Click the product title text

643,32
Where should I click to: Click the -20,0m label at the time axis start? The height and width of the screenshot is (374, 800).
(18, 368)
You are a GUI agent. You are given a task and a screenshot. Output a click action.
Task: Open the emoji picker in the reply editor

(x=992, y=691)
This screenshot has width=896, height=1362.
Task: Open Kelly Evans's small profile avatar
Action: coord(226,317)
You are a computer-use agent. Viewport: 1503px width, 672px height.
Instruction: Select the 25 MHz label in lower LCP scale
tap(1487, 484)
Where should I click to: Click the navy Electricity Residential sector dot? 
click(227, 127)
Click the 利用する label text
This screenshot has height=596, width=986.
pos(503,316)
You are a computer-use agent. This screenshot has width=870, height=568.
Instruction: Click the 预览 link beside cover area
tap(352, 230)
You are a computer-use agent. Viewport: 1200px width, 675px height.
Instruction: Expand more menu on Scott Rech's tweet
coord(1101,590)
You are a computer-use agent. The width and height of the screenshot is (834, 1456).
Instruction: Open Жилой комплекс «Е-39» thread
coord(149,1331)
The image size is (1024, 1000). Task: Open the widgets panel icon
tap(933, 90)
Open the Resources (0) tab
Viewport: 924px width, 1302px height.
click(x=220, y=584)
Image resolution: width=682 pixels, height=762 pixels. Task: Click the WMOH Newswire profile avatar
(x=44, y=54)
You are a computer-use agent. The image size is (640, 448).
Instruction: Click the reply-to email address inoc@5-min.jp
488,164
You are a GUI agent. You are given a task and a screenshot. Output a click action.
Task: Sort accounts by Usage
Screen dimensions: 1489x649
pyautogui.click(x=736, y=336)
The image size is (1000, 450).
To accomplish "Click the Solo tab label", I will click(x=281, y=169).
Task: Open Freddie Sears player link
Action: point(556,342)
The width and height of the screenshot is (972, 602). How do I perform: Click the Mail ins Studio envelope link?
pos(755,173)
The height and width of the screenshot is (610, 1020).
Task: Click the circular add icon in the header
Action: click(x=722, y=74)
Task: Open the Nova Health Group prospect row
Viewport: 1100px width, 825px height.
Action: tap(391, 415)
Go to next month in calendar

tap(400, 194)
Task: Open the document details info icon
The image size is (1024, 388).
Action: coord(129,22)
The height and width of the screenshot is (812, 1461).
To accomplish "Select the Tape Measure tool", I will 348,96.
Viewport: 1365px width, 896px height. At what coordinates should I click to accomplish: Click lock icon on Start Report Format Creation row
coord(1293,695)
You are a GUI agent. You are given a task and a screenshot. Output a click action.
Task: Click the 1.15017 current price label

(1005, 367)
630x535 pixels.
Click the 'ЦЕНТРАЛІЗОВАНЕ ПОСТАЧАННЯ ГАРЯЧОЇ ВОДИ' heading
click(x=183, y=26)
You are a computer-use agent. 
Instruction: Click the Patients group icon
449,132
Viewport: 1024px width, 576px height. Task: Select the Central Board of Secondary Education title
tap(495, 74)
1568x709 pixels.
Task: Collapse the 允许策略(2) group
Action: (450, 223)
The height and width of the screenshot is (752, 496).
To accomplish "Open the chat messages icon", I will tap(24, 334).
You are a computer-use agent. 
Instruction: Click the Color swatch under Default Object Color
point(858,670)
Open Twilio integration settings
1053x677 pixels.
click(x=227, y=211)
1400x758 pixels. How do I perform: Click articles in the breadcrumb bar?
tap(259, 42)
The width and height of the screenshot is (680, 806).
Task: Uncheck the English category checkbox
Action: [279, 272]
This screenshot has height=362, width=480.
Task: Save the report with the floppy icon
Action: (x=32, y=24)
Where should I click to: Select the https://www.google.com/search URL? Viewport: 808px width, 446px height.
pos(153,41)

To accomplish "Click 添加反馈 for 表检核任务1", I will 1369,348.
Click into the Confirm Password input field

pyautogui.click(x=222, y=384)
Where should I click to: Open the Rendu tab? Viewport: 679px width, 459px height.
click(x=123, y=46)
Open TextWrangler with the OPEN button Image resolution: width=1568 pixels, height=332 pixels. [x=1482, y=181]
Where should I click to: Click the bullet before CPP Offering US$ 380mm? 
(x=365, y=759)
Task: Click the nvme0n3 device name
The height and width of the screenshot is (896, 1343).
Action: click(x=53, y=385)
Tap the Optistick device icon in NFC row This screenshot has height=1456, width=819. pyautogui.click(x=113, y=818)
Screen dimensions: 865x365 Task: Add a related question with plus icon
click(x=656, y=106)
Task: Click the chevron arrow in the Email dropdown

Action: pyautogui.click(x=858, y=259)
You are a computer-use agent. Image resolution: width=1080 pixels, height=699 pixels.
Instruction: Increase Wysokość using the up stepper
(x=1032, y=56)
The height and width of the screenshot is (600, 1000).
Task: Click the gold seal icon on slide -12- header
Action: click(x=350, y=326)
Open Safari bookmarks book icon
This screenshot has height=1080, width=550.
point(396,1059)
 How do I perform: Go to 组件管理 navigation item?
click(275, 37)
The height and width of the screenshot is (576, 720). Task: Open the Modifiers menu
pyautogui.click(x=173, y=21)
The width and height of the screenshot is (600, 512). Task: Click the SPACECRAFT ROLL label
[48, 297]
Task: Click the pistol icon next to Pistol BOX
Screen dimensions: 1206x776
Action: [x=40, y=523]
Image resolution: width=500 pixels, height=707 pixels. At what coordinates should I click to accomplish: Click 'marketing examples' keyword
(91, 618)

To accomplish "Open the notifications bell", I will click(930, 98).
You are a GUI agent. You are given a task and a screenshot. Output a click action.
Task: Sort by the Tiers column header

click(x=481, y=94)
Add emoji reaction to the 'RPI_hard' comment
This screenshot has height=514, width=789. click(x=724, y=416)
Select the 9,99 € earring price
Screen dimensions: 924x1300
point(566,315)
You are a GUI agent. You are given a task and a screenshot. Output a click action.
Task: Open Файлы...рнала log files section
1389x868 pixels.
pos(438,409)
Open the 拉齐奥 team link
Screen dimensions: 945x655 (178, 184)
::::::::::
● Task
In full and without alteration, transcribe the entries above.

● Result of the task
Click the product title text

643,32
Where should I click to: Click the -20,0m label at the time axis start? The height and width of the screenshot is (374, 800).
(18, 368)
You are a GUI agent. You are given a task and a screenshot. Output a click action.
Task: Open the emoji picker in the reply editor

(x=992, y=691)
This screenshot has width=896, height=1362.
Task: Open Kelly Evans's small profile avatar
Action: coord(226,317)
You are a computer-use agent. Viewport: 1503px width, 672px height.
Instruction: Select the 25 MHz label in lower LCP scale
tap(1487, 484)
Where should I click to: Click the navy Electricity Residential sector dot? 
click(227, 127)
Click the 利用する label text
This screenshot has height=596, width=986.
pos(503,316)
You are a computer-use agent. This screenshot has width=870, height=568.
Instruction: Click the 预览 link beside cover area
tap(352, 230)
You are a computer-use agent. Viewport: 1200px width, 675px height.
Instruction: Expand more menu on Scott Rech's tweet
coord(1101,590)
You are a computer-use agent. The width and height of the screenshot is (834, 1456).
Instruction: Open Жилой комплекс «Е-39» thread
coord(149,1331)
The image size is (1024, 1000). Task: Open the widgets panel icon
tap(933, 90)
Open the Resources (0) tab
Viewport: 924px width, 1302px height.
click(x=220, y=584)
Image resolution: width=682 pixels, height=762 pixels. Task: Click the WMOH Newswire profile avatar
(x=44, y=54)
You are a computer-use agent. The image size is (640, 448).
Instruction: Click the reply-to email address inoc@5-min.jp
488,164
You are a GUI agent. You are given a task and a screenshot. Output a click action.
Task: Sort accounts by Usage
Screen dimensions: 1489x649
pyautogui.click(x=736, y=336)
The image size is (1000, 450).
To accomplish "Click the Solo tab label", I will click(x=281, y=169).
Task: Open Freddie Sears player link
Action: point(556,342)
The width and height of the screenshot is (972, 602). How do I perform: Click the Mail ins Studio envelope link?
pos(755,173)
The height and width of the screenshot is (610, 1020).
Task: Click the circular add icon in the header
Action: click(x=722, y=74)
Task: Open the Nova Health Group prospect row
Viewport: 1100px width, 825px height.
Action: tap(391, 415)
Go to next month in calendar

tap(400, 194)
Task: Open the document details info icon
The image size is (1024, 388).
Action: coord(129,22)
The height and width of the screenshot is (812, 1461).
To accomplish "Select the Tape Measure tool", I will 348,96.
Viewport: 1365px width, 896px height. At what coordinates should I click to accomplish: Click lock icon on Start Report Format Creation row
coord(1293,695)
You are a GUI agent. You are given a task and a screenshot. Output a click action.
Task: Click the 1.15017 current price label

(1005, 367)
630x535 pixels.
Click the 'ЦЕНТРАЛІЗОВАНЕ ПОСТАЧАННЯ ГАРЯЧОЇ ВОДИ' heading
click(x=183, y=26)
You are a computer-use agent. 
Instruction: Click the Patients group icon
449,132
Viewport: 1024px width, 576px height. Task: Select the Central Board of Secondary Education title
tap(495, 74)
1568x709 pixels.
Task: Collapse the 允许策略(2) group
Action: (450, 223)
The height and width of the screenshot is (752, 496).
To accomplish "Open the chat messages icon", I will tap(24, 334).
You are a computer-use agent. 
Instruction: Click the Color swatch under Default Object Color
point(858,670)
Open Twilio integration settings
1053x677 pixels.
click(x=227, y=211)
1400x758 pixels. How do I perform: Click articles in the breadcrumb bar?
tap(259, 42)
The width and height of the screenshot is (680, 806).
Task: Uncheck the English category checkbox
Action: [279, 272]
This screenshot has height=362, width=480.
Task: Save the report with the floppy icon
Action: (x=32, y=24)
Where should I click to: Select the https://www.google.com/search URL? Viewport: 808px width, 446px height.
pos(153,41)

To accomplish "Click 添加反馈 for 表检核任务1", I will 1369,348.
Click into the Confirm Password input field

pyautogui.click(x=222, y=384)
Where should I click to: Open the Rendu tab? Viewport: 679px width, 459px height.
click(x=123, y=46)
Open TextWrangler with the OPEN button Image resolution: width=1568 pixels, height=332 pixels. [x=1482, y=181]
Where should I click to: Click the bullet before CPP Offering US$ 380mm? 
(x=365, y=759)
Task: Click the nvme0n3 device name
The height and width of the screenshot is (896, 1343).
Action: click(x=53, y=385)
Tap the Optistick device icon in NFC row This screenshot has height=1456, width=819. pyautogui.click(x=113, y=818)
Screen dimensions: 865x365 Task: Add a related question with plus icon
click(x=656, y=106)
Task: Click the chevron arrow in the Email dropdown

Action: pyautogui.click(x=858, y=259)
You are a computer-use agent. Image resolution: width=1080 pixels, height=699 pixels.
Instruction: Increase Wysokość using the up stepper
(x=1032, y=56)
The height and width of the screenshot is (600, 1000).
Task: Click the gold seal icon on slide -12- header
Action: click(x=350, y=326)
Open Safari bookmarks book icon
This screenshot has height=1080, width=550.
point(396,1059)
 How do I perform: Go to 组件管理 navigation item?
click(275, 37)
The height and width of the screenshot is (576, 720). Task: Open the Modifiers menu
pyautogui.click(x=173, y=21)
The width and height of the screenshot is (600, 512). Task: Click the SPACECRAFT ROLL label
[48, 297]
Task: Click the pistol icon next to Pistol BOX
Screen dimensions: 1206x776
Action: [x=40, y=523]
Image resolution: width=500 pixels, height=707 pixels. At what coordinates should I click to accomplish: Click 'marketing examples' keyword
(91, 618)

To accomplish "Open the notifications bell", I will click(930, 98).
You are a GUI agent. You are given a task and a screenshot. Output a click action.
Task: Sort by the Tiers column header

click(x=481, y=94)
Add emoji reaction to the 'RPI_hard' comment
This screenshot has height=514, width=789. click(x=724, y=416)
Select the 9,99 € earring price
Screen dimensions: 924x1300
point(566,315)
You are a GUI agent. You are given a task and a screenshot. Output a click action.
Task: Open Файлы...рнала log files section
1389x868 pixels.
pos(438,409)
Open the 拉齐奥 team link
Screen dimensions: 945x655 (178, 184)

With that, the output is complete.